4 The async model with limited concurrency
The above example works fine with a limited number of files. But, what if we attempted to upload a large number of files? In that case we might want to put some limit on the number of tasks that can be active concurrently. gevent makes it rather easy to do that, too.
The gevent.pool.Pool class enables us to specify a maximum number of Greenlets to be active at any time.
Using a pool can be as simple as making a couple of modifications to the above gevent example.
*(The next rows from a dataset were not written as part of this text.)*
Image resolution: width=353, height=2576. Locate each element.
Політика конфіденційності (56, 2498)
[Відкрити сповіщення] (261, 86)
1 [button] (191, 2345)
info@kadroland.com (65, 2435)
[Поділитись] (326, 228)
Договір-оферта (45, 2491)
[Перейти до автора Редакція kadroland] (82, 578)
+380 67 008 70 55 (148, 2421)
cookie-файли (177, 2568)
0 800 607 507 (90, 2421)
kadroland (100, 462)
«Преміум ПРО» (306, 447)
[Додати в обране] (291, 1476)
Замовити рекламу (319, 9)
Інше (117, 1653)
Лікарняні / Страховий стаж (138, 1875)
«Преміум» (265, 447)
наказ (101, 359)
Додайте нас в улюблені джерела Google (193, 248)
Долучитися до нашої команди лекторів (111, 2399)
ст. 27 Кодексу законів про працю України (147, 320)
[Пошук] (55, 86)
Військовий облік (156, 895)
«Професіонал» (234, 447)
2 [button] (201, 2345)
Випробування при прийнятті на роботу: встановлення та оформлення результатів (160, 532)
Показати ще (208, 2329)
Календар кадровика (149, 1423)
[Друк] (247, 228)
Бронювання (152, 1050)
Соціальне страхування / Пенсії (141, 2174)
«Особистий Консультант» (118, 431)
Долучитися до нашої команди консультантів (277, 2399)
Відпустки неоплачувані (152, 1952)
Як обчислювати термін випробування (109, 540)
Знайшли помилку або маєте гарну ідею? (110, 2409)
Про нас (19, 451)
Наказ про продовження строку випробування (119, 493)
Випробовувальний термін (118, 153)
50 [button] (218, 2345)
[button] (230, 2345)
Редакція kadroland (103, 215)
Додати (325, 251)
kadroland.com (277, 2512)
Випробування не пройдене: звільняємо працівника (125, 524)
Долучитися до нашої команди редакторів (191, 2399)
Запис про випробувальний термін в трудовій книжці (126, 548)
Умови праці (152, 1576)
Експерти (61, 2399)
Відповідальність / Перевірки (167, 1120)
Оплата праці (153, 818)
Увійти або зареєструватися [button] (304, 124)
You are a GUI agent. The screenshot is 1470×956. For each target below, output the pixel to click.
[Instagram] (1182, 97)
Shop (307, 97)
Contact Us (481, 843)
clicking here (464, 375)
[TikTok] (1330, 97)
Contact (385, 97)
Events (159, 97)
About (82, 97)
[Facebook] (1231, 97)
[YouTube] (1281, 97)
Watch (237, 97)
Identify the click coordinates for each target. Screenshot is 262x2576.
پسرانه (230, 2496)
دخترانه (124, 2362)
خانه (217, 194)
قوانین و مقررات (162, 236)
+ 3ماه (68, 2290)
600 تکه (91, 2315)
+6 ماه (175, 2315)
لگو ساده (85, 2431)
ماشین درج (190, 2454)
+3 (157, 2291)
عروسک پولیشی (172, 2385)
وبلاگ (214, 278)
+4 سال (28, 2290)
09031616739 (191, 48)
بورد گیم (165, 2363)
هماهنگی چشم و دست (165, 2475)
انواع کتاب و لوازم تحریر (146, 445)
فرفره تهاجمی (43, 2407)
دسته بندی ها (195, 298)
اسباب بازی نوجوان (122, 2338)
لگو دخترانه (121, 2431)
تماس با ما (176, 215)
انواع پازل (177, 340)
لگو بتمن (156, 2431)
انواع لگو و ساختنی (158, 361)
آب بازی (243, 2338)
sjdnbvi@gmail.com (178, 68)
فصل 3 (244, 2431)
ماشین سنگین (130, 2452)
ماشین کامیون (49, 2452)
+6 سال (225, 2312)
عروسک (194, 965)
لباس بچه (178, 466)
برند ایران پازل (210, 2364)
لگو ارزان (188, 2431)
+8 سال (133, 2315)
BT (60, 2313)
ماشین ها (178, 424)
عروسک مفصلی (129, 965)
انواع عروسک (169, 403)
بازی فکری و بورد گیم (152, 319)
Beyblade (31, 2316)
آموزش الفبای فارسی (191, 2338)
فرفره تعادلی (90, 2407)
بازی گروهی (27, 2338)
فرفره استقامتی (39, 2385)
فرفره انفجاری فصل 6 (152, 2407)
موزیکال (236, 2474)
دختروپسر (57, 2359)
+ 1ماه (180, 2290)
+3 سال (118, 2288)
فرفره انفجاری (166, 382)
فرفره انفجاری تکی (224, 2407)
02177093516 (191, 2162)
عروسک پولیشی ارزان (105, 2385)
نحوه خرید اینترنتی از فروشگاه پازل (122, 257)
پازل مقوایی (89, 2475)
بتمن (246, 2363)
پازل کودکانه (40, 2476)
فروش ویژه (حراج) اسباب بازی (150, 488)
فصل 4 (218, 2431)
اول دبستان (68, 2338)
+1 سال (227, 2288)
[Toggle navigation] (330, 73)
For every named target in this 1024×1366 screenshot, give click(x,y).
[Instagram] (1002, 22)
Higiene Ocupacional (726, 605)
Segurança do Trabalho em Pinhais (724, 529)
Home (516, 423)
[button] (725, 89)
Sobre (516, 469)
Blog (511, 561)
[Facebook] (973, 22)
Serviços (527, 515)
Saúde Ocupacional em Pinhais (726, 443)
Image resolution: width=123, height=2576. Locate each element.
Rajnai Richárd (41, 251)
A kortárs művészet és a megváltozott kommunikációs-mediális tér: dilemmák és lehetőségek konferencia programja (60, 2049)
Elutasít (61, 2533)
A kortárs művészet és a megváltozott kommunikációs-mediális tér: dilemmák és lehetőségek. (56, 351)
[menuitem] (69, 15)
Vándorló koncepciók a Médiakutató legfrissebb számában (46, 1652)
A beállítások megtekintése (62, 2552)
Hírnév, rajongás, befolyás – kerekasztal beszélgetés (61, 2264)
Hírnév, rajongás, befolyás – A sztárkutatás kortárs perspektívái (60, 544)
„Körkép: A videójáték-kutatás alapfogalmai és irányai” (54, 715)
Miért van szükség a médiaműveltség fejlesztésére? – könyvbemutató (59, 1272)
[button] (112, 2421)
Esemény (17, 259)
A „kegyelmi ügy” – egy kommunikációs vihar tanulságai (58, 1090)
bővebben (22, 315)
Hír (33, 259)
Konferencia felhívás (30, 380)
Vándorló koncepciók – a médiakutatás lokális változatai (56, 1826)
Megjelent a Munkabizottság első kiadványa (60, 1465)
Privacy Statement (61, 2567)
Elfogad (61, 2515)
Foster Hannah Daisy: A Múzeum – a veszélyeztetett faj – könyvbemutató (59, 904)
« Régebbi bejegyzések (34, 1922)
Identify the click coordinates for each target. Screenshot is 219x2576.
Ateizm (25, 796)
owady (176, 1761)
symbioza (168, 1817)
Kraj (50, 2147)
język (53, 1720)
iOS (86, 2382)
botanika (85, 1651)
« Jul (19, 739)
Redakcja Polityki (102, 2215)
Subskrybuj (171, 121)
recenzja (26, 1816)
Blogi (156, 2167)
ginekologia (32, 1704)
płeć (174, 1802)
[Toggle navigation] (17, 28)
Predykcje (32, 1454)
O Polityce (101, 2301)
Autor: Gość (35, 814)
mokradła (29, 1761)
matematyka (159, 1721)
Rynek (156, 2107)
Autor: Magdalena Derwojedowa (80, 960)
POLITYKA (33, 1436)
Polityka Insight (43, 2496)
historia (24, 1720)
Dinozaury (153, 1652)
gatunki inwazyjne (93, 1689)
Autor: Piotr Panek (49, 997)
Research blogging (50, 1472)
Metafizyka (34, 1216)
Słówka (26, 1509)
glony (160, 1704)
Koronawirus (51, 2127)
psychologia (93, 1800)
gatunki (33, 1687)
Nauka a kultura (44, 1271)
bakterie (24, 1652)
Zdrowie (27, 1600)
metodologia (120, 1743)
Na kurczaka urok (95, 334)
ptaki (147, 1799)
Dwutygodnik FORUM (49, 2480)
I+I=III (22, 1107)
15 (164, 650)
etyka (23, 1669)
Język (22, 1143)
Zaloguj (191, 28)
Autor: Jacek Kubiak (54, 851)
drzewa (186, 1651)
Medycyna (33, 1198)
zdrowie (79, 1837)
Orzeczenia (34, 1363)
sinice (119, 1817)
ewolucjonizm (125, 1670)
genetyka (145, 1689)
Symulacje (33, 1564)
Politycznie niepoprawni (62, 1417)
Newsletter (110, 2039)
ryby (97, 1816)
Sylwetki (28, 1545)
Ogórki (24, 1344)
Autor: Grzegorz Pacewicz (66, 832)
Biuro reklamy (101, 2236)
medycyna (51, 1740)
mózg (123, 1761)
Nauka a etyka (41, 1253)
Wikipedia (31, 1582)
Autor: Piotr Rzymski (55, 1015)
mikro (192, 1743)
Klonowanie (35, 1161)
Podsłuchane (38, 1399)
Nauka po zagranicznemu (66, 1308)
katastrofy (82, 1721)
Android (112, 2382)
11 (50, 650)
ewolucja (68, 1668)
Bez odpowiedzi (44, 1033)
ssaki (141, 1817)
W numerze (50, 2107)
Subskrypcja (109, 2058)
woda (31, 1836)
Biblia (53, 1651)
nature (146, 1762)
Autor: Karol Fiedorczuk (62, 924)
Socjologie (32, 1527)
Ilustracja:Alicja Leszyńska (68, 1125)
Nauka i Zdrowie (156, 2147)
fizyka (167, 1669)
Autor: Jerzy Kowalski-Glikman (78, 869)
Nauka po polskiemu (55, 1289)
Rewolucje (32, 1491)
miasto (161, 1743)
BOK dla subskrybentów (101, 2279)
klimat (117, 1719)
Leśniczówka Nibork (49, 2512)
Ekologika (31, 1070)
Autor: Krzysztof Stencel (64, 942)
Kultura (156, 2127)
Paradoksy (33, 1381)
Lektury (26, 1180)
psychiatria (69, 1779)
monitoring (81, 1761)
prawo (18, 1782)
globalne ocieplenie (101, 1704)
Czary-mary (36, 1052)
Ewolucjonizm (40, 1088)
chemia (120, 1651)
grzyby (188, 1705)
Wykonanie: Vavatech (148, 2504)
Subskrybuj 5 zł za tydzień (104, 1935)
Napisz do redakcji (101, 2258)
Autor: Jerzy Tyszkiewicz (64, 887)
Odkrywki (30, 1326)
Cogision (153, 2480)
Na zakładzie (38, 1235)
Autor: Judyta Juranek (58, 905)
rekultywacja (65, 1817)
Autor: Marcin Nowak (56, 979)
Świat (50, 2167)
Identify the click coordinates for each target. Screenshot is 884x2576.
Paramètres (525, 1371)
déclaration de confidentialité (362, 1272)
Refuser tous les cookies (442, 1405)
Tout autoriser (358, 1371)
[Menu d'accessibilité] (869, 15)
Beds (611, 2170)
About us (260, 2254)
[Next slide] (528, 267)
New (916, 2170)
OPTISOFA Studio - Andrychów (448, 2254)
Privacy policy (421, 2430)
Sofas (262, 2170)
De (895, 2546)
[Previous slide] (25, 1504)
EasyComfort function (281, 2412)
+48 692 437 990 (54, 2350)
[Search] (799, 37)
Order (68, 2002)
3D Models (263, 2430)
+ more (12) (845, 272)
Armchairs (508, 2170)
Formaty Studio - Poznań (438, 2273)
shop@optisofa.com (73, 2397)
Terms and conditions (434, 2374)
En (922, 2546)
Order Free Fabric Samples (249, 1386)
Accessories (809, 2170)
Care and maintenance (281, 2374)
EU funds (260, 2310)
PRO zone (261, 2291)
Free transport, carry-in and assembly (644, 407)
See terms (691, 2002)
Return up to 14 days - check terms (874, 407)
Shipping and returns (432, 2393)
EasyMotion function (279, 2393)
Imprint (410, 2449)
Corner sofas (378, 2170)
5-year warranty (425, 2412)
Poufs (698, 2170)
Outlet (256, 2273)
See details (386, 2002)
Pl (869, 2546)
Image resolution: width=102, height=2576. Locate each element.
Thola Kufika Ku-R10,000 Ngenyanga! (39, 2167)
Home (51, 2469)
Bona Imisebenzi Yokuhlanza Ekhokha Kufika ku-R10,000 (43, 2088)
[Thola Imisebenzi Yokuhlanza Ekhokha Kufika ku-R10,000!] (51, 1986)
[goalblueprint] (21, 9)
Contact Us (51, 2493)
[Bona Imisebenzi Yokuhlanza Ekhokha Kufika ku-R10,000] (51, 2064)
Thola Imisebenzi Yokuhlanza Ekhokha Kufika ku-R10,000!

Here is a diff between the previous gevent example and one that uses gevent.pool.Pool instead:
--- upload_batch02.py 2017-01-10 09:59:05.434850755 -0800 +++ upload_batch03.py 2017-01-10 12:09:06.509149609 -0800 @@ -19,6 +19,7 @@ import sys import os import gevent +import gevent.pool import dropbox import time import datetime @@ -63,9 +64,10 @@ def upload_files(dbx, files_and_paths): + pool = gevent.pool.Pool(4) threads = [] for source, dest in files_and_paths: - threads.append(gevent.spawn(upload_one_file, dbx, source, dest)) + threads.append(pool.spawn(upload_one_file, dbx, source, dest)) gevent.joinall(threads)
Notes:
- We added an import for the gevent.pool module.
- We create an instance of the gevent.pool.Pool class, specifying that the maximum size of the pool is 4.
- We spawn our threads (Greenlets) using pool.spawn instead of gevent.spawn.